Exercise
The required result is the exact run of lines beginning at the one containing "Task: Click VPCs" and ending at the last line of the entries.

━━━━━ Records for the exercise

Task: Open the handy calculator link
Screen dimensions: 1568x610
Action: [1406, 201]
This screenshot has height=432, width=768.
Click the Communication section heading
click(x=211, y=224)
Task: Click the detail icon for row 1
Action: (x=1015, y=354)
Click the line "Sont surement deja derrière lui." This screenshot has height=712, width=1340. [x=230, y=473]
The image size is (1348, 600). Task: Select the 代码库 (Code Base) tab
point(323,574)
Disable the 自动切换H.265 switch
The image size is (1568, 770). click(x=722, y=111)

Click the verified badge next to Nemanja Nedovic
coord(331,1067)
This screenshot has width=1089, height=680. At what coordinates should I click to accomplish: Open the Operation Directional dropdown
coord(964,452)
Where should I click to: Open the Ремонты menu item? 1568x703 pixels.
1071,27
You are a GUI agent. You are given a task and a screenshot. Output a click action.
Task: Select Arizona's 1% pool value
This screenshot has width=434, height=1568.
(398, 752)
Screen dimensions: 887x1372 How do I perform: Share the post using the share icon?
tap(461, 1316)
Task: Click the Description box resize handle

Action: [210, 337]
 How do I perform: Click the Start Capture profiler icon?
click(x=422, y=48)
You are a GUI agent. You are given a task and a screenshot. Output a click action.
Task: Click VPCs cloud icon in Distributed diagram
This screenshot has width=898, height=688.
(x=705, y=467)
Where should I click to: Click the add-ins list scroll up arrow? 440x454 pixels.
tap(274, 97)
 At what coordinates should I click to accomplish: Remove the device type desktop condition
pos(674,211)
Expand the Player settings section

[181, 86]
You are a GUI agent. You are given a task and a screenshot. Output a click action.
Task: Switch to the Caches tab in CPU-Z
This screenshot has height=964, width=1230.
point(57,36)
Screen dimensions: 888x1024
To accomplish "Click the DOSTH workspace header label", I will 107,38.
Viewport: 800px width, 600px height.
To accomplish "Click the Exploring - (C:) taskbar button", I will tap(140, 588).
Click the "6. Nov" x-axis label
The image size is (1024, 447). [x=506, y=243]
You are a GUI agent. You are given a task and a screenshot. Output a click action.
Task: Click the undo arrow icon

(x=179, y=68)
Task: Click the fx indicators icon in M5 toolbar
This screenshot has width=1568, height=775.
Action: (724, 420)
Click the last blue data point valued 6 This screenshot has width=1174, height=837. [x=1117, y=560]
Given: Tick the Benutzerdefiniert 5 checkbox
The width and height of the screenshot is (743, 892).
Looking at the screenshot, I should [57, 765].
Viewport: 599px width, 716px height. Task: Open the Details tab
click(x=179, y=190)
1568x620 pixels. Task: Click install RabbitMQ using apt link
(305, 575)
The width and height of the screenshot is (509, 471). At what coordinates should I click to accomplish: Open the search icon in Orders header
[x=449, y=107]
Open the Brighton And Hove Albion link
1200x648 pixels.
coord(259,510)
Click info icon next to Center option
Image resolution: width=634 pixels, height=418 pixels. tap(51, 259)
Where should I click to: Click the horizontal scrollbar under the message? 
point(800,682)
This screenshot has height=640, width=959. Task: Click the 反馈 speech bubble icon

━━━━━━━━━━

The completed task
Task: Click VPCs cloud icon in Distributed diagram
This screenshot has width=898, height=688.
(x=705, y=467)
Where should I click to: Click the add-ins list scroll up arrow? 440x454 pixels.
tap(274, 97)
 At what coordinates should I click to accomplish: Remove the device type desktop condition
pos(674,211)
Expand the Player settings section

[181, 86]
You are a GUI agent. You are given a task and a screenshot. Output a click action.
Task: Switch to the Caches tab in CPU-Z
This screenshot has height=964, width=1230.
point(57,36)
Screen dimensions: 888x1024
To accomplish "Click the DOSTH workspace header label", I will 107,38.
Viewport: 800px width, 600px height.
To accomplish "Click the Exploring - (C:) taskbar button", I will tap(140, 588).
Click the "6. Nov" x-axis label
The image size is (1024, 447). [x=506, y=243]
You are a GUI agent. You are given a task and a screenshot. Output a click action.
Task: Click the undo arrow icon

(x=179, y=68)
Task: Click the fx indicators icon in M5 toolbar
This screenshot has width=1568, height=775.
Action: (724, 420)
Click the last blue data point valued 6 This screenshot has width=1174, height=837. [x=1117, y=560]
Given: Tick the Benutzerdefiniert 5 checkbox
The width and height of the screenshot is (743, 892).
Looking at the screenshot, I should [57, 765].
Viewport: 599px width, 716px height. Task: Open the Details tab
click(x=179, y=190)
1568x620 pixels. Task: Click install RabbitMQ using apt link
(305, 575)
The width and height of the screenshot is (509, 471). At what coordinates should I click to accomplish: Open the search icon in Orders header
[x=449, y=107]
Open the Brighton And Hove Albion link
1200x648 pixels.
coord(259,510)
Click info icon next to Center option
Image resolution: width=634 pixels, height=418 pixels. tap(51, 259)
Where should I click to: Click the horizontal scrollbar under the message? 
point(800,682)
This screenshot has height=640, width=959. Task: Click the 反馈 speech bubble icon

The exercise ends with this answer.